Aos tropeiros em trânsito pelo Caminho Novo, havia um rancho para pousada e uma venda. O local era favorável à recuperação dos tropeiros e dos animais, pois tinha um riacho próximo e pastagens vizinhas. Esse rancho e a venda se tornaram muito conhecidos e foram escolhidos por William Burchell e Thomaz Ender como tema de suas aquarelas sobre o lugar (fig. 3). Rugendas, que também pintou a Mandioca, usou como ponto de vista uma elevação junto a uma curva por onde, anos mais tarde, passou a Estrada Normal da Estrela.
Fig. 2 A casa-grande da Fazenda da Mandioca, tendo ao fundo, à direita, o Morro do Cortiço com 1121m e à esquerda, a Cabeça de Negro com 1055m. Entre esses dois morros passava o Caminho Novo que Langsdorff chamava de Estrada Real em seu Diário. (Aquarela de Thomas Ender)
Fig, 3 Casa Grande da Fazenda da Mandioca, ao fundo, com o rancho, em primeiro plano, onde pousavam os tropeiros e viajantes que passavam pelo Caminho Novo.
O Barão recebia viajantes e cientistas com toda a urbanidade. Eles eram levados a conhecer os trabalhos desenvolvidos na Fazenda, todos com alguma originalidade para a época. Essas pessoas se hospedavam na casa-grande da fazenda, descrita como uma construção robusta, com um porão alto e um sistema construtivo de qualidade superior às demais moradias do local (RUGENDAS e outros, 1988, p.67). Era, sem dúvida, uma típica fazenda colonial brasileira. Havia também outras casas que eram arrendadas a viajantes. Em maio de 1822, o Príncipe-Regente Pedro visitou a fazenda, para quem foram preparadas acomodações especiais. Em julho de 1822, estiveram na Mandioca os Presidentes das Províncias de Minas Gerais e Mato Grosso (KOMISSAROV, 1992, p.97). Na fazenda, havia plantações de café, milho, batata e a mandioca, que acabou lhe dando o nome. A produção era suficiente para o consumo local e para a venda. Também se cultivavam espécimes desconhecidas no Brasil, como índigo e noz moscada (KOMISSAROV, 1992, p.81). Eram usadas modernidades agrícolas, como o arado europeu e a moagem industrial de grãos. A fazenda possuía uma boa biblioteca, herbário, valiosas coleções zoológicas e mineralógicas e um bem cuidado jardim botânico. Todas as amostras remetidas para a Rússia eram antes ali estudadas, ficando um exemplar arquivado (KOMISSAROV, 1992, p.82). As propostas modernizadoras de Langsdorff estavam de acordo com o espírito do capitalismo europeu da época, que teve origem nas revoluções democrático-burguesas da passagem dos anos 1700 para os 1800 e nos movimentos liberais e nacionais de 1815-1850 (FALCON E MOURA, 1981, p.61).
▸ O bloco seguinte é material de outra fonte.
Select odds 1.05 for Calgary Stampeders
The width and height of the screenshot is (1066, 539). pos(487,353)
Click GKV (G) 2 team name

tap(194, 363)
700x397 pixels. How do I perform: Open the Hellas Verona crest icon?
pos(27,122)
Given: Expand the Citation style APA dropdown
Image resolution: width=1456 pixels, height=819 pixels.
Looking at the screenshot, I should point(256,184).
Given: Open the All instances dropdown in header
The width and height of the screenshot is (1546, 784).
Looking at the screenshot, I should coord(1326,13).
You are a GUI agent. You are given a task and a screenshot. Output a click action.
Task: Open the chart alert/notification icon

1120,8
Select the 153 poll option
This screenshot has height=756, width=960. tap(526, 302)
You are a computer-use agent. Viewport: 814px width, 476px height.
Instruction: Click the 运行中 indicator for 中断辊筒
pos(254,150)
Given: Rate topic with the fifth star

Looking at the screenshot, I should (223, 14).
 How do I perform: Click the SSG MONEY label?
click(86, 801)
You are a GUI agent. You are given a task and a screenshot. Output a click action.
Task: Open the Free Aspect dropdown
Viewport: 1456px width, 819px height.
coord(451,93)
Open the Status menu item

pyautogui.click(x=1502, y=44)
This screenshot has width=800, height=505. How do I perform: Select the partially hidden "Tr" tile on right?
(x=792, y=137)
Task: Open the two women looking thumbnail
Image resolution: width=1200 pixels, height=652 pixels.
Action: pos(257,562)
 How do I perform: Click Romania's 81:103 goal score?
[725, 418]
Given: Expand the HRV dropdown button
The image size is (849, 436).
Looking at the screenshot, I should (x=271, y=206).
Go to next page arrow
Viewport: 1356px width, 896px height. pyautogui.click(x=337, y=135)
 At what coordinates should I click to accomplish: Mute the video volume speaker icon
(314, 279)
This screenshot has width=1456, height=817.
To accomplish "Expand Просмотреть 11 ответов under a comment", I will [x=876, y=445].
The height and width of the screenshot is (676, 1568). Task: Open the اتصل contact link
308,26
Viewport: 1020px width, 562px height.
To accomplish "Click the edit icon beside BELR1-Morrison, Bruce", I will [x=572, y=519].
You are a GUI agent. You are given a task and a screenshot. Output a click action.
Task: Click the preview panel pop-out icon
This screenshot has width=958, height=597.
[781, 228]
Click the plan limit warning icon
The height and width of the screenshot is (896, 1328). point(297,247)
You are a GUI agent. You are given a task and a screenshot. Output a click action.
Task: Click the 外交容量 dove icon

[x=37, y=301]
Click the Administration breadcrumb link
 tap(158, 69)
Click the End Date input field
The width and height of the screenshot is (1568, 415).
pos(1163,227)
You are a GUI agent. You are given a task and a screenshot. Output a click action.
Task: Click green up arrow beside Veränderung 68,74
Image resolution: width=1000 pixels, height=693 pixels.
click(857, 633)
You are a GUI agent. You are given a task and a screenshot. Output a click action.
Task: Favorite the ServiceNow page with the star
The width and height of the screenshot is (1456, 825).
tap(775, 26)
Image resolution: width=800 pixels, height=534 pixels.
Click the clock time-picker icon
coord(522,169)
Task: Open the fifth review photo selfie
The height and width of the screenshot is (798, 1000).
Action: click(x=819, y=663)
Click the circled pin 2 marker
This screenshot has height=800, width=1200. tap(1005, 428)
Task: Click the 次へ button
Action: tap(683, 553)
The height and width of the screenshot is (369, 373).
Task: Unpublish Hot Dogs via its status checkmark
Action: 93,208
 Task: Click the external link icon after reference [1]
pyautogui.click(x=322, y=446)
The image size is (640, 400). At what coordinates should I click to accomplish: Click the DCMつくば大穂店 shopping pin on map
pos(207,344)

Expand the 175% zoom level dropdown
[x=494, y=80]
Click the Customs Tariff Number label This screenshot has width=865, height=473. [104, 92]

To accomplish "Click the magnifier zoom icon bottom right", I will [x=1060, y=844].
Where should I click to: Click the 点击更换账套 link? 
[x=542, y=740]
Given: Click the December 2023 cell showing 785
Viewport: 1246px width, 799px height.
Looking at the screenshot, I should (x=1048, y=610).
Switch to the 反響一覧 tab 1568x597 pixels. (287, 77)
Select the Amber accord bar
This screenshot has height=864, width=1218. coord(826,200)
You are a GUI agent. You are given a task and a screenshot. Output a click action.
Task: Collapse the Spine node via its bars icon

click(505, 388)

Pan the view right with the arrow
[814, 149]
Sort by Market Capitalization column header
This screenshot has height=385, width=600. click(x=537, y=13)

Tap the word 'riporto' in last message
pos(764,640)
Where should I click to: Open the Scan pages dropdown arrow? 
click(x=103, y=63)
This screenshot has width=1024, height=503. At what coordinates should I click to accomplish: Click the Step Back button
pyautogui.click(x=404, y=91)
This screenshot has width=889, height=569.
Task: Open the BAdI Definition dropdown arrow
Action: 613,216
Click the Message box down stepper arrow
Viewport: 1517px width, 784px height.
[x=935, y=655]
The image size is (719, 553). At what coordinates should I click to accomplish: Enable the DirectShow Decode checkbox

O que acontecia na Fazenda da Mandioca surpreendia a todos os hóspedes do Barão, cientistas, astrônomos, navegadores, físicos, geólogos que demandavam o interior pelo Caminho dos Mineiros. Saint-Hilaire, um desses viajantes e o que mais escreveu sobre o Brasil, conhecia bem a Mandioca e anotou que “é impossível encontrar um lugar onde um naturalista faça mais belos trabalhos. Langsdorff não pode deixar de ficar célebre na História do Brasil.” Spix e Martius ficaram tão entusiasmados com os trabalhos de Langsdorff que deram a denominação de “LANGSDORFFIA HYPOGAEA” a um raro exemplar vegetal que encontraram. George Freyrheis, Jonh Luccock, Johann E. Pohl, George Shaeffer, Alexander Caldleig, R. Walsh, George Gardner, Francis Castelnau, Millieu de St. Adolphe, todos viajantes estrangeiros da época, fizeram referências elogiosas ao Barão e à sua fazenda (RUGENDAS e outros, 1988, p.67).
Langsdorff procurou realizar na sua fazenda um antigo sonho. Ali ele tentou implantar uma povoação agrícola européia que servisse de modelo para outras fazendas brasileiras. Antes de vir para o Brasil, ele já tinha pretendido isso, sem sucesso, no Kamchatka, Rússia, conforme escrevera de Irkutsky, a seu amigo Rumiantsev e anunciara depois em Moscou e São Petersburgo (KOMISSAROV, 1992, p.84).
A Fazenda da Mandioca foi desapropriada em 1826 para que fosse construída em seus terrenos a Real Fábrica de Pólvora da Estrela. Essa indústria colonial de explosivos, já vinha funcionando na cidade do Rio de Janeiro, junto à Lagoa Rodrigo de Freitas, desde 1808. Como ela expunha os moradores da região a um grande risco, foi feita a sua transferência para o Inhomirim. (TAULOIS, 1990, p.61).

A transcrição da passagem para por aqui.